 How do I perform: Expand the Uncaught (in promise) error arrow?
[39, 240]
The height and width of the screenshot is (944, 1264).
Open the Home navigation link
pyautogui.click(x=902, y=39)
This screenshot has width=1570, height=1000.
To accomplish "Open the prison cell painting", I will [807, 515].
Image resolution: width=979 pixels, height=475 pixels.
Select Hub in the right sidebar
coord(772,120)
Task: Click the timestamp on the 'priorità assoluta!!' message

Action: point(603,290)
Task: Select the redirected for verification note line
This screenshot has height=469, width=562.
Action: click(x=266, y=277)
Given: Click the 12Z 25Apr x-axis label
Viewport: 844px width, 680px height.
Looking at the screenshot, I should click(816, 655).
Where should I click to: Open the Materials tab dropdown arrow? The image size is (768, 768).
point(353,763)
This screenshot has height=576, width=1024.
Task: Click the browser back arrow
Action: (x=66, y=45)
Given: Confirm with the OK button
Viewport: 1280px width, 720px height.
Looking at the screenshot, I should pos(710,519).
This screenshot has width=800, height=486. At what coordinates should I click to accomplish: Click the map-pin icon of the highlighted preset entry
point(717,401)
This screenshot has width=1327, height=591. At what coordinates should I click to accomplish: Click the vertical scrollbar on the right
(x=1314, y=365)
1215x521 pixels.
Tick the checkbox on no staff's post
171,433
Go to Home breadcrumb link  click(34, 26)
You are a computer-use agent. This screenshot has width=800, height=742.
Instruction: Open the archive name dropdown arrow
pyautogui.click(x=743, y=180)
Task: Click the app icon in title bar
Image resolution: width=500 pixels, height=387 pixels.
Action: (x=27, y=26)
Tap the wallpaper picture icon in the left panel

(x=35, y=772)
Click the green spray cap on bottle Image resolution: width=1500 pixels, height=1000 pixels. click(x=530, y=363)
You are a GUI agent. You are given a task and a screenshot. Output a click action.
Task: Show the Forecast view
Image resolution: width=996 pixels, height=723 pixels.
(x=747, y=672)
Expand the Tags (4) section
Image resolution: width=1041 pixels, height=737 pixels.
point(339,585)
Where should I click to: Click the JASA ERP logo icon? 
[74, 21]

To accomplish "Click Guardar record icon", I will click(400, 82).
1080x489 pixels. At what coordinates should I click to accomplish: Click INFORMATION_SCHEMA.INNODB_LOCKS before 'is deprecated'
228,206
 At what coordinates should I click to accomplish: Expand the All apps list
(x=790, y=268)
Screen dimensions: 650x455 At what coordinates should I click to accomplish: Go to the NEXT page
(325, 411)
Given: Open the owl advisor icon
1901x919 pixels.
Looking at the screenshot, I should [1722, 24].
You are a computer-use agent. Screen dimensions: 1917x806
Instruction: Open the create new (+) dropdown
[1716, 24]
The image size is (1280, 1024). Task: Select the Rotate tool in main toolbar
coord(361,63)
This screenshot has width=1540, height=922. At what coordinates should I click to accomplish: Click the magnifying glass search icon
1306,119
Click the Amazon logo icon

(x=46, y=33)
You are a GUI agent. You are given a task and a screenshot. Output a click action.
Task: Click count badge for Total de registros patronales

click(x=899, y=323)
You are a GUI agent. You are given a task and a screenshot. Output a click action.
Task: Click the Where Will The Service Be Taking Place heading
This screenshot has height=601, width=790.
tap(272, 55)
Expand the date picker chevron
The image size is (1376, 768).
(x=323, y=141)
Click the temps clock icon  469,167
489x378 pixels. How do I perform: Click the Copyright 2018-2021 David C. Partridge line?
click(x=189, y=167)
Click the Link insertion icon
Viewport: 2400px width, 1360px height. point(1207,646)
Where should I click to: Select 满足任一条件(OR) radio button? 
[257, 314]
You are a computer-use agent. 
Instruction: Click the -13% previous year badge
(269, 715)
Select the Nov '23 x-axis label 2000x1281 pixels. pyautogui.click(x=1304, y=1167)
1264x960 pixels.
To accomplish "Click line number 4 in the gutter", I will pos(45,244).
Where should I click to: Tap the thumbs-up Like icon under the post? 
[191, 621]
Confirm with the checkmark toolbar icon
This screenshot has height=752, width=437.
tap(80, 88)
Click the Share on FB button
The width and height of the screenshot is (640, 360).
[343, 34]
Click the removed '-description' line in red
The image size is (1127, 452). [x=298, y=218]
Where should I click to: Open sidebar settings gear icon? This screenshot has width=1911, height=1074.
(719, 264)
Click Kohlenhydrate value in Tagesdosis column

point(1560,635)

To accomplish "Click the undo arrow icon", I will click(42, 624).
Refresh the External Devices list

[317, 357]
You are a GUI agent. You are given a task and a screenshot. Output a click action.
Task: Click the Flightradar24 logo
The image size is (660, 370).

About this task: Search the listing above for the string "with". Copy every line that contains it.

Solution to the exercise:
Given: Confirm with the OK button
Confirm with the checkmark toolbar icon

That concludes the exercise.